US financial regulator: We could regulate Bitcoin “if we wanted” - shawndumas
http://arstechnica.com/business/2013/05/us-financial-regulator-we-could-regulate-bitcoin-if-we-wanted/
======
benjamincburns
> [T]he new rules stipulate that "a person that creates units of convertible
> virtual currency and sells those units to another person for real currency
> or its equivalent is engaged in transmission to another location and is a
> money transmitter" and is therefore subject to these federal regulations.

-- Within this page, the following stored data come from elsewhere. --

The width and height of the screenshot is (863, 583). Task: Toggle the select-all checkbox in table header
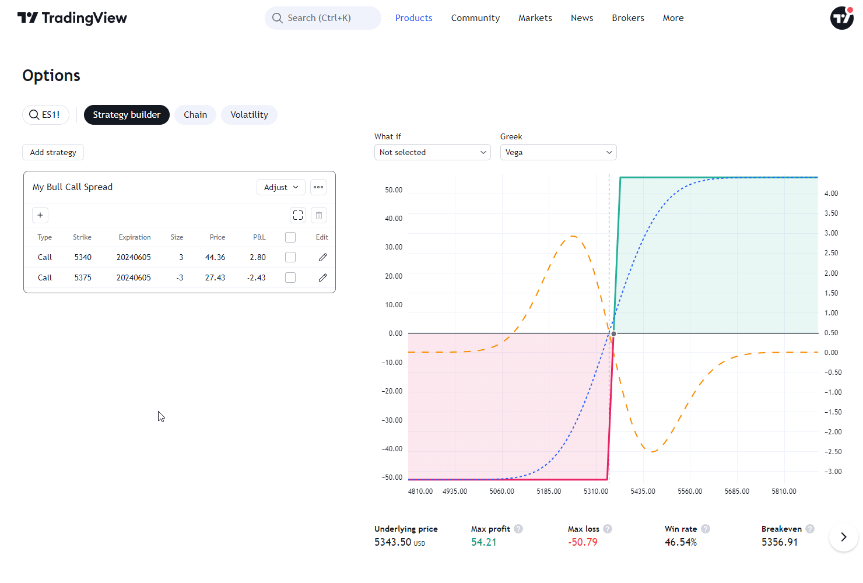point(290,237)
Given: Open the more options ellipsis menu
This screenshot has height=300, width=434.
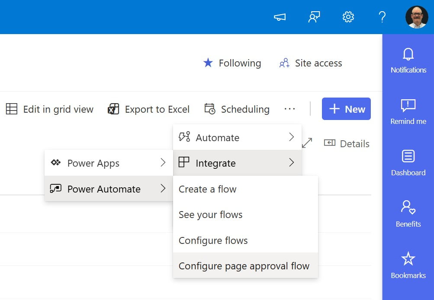Looking at the screenshot, I should point(289,109).
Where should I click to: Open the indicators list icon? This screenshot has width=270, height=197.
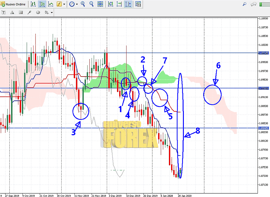point(59,4)
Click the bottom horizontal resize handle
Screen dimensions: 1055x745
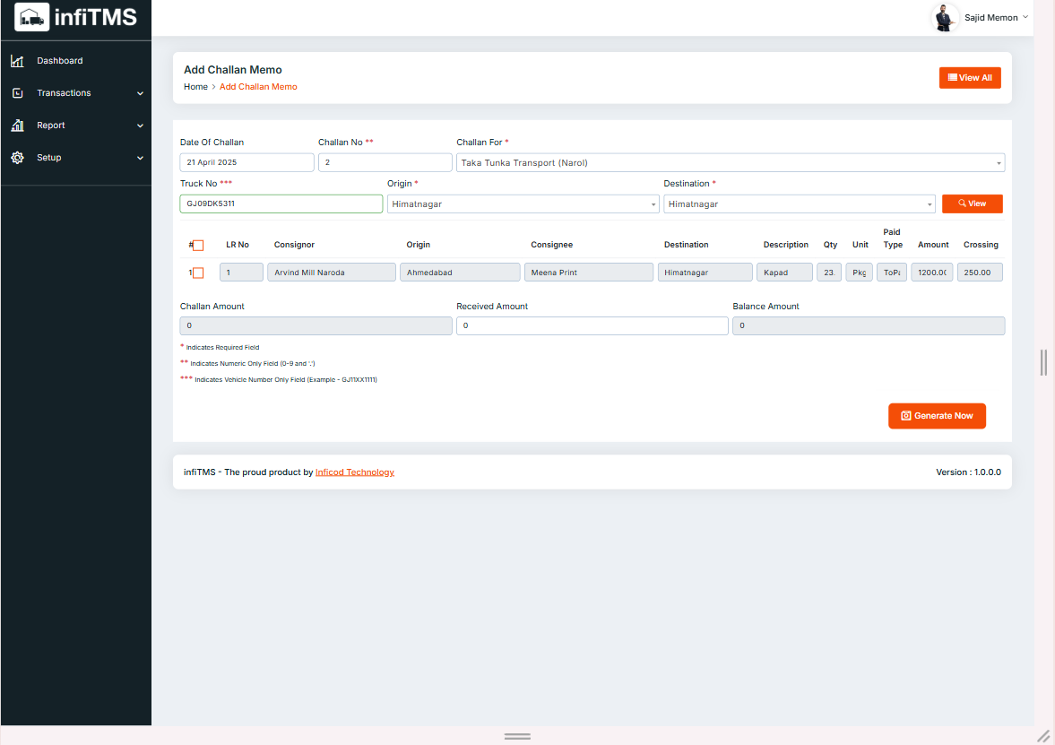pos(517,735)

That's a scary statement. The "money transmitter" moniker is a very pay-to-
play scheme for which it isn't particularly easy for a common person to
achieve licensing. If they start enforcing this, it'll stop pretty much all US
involvement in Bitcoin something akin to the crackdowns on online gambling.

Would it be difficult to enforce? Sure. But then when you do get caught
they'll throw the book at you.

If this really is the current legal status of Bitcoin, here's hoping they do
in fact decide to regulate it in a way that preserves the average citizen's
ability to participate.

Edit: I'm not a finance person, but I think this may also be a way for major
financial institutions (existing licensed money transmitters) to seize control
of the Bitcoin markets in the US. Essentially they would take the place of a
Bitcoin exchange and pay on your behalf, but you would never have custody of
your own bitcoin funds. This of course would somewhat (if not entirely)
diminish the value of Bitcoin as a trading instrument, but preserve its value
as a payment mechanism. The gov't would like this since it would remove most
of the anonymity from the process as well.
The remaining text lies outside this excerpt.